Parsnips and Chard Salad
Beta-carotene from the chard is important as a vitamin A precursor for good vision and beautiful skin. In addition, the plant pigment is a secondary plant substance responsible for cell protection. The green leafy vegetable is also a supplier of the vital substances potassium, calcium, blood-forming iron and vitamin C, which strengthens the immune system.
The delicious vegetable salad made from parsnip and chard is perfect as a low carb dish and is also very easy to prepare without animal products: All you have to do is replace the honey with another sweetener.
Preheat oven to 180°C (approximately 350°F).
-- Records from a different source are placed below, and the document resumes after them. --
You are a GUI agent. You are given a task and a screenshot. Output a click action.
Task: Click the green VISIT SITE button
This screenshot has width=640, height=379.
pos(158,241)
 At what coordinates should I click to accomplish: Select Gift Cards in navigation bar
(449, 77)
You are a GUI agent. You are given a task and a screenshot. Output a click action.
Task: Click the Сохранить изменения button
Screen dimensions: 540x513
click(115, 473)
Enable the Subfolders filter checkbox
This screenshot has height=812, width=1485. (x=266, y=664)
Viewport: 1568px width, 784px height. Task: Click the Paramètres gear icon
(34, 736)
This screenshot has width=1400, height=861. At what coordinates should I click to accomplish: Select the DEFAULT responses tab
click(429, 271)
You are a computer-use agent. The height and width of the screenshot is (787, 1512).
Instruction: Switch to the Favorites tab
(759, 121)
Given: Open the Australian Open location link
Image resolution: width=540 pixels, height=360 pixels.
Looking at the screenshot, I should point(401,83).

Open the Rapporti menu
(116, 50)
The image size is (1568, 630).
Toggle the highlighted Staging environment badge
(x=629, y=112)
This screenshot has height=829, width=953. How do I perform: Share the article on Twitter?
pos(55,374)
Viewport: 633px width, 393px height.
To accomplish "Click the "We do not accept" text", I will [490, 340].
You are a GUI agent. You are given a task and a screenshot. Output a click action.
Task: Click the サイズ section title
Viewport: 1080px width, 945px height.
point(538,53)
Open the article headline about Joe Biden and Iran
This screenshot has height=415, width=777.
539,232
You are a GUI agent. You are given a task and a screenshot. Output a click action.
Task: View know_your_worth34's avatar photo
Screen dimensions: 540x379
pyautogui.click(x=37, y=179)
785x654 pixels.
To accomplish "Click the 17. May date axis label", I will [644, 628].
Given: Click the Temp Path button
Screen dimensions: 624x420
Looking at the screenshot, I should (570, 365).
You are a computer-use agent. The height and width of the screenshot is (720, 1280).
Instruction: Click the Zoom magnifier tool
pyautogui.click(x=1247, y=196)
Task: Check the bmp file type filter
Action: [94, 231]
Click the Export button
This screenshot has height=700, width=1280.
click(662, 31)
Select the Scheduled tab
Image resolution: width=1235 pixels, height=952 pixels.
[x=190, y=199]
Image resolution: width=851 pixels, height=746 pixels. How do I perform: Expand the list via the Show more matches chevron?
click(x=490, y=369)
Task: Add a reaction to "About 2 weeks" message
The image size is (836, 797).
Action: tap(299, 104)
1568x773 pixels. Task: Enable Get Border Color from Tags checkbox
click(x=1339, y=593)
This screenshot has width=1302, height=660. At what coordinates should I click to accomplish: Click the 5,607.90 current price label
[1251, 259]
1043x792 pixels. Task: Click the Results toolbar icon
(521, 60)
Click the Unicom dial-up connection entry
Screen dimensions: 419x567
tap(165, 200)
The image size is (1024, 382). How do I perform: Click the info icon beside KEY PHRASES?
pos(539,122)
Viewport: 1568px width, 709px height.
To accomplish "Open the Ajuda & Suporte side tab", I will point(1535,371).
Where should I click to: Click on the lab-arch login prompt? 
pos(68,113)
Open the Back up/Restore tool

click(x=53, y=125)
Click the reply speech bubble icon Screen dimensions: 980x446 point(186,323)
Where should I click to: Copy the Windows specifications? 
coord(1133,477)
Rinse parsnips thoroughly (peel, if desired). Trim and cut into quarters lengthwise. Place on a baking sheet, drizzle with 2 tablespoons oil, season with salt and pepper and sprinkle with powdered sugar. Bake until golden-brown, about 25 minutes.
Rinse, trim and blanch chard in salted boiling water, 1-2 minutes. Rinse and drain well.
For the dressing: Toast sunflower seeds in a dry frying pan. Rinse and halve chile, remove seeds and ribs, and cut into thin strips. Mix honey with lemon juice, vinegar and remaining oil. Season with salt and stir in chile and sunflower seeds.
Place chard and parsnips on plates, drizzle with dressing and serve.